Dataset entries
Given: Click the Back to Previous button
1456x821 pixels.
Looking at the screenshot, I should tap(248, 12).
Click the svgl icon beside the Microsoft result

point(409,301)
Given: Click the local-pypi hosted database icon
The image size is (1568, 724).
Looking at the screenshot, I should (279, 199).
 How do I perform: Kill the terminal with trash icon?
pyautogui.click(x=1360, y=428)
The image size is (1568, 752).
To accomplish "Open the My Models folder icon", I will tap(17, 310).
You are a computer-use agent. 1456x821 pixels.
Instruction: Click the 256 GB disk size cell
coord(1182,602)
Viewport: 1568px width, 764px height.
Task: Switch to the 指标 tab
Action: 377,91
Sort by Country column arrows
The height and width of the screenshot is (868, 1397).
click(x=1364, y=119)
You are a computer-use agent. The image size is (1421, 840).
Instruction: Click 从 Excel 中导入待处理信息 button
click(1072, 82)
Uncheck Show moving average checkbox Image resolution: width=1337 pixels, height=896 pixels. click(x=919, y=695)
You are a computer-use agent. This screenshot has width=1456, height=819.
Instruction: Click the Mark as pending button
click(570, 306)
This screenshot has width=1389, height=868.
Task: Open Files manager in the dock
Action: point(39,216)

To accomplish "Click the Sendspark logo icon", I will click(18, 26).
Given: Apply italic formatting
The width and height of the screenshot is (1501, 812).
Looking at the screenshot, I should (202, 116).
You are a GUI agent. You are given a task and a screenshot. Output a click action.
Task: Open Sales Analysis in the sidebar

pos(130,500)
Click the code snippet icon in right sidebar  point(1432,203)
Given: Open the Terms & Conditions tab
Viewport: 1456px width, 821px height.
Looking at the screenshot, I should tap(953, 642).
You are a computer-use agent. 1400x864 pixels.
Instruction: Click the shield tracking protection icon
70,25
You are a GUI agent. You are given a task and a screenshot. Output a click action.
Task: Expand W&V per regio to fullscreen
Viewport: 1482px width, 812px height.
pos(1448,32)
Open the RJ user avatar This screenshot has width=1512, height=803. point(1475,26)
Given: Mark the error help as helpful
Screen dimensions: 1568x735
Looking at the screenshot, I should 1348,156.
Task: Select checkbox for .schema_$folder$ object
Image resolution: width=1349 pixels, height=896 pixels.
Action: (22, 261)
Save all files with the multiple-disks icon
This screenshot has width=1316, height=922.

WHAT TO DO:
Only the count belongs in your answer, so please work out how many lines of the data contain "agent".

RESPONSE AREA:
6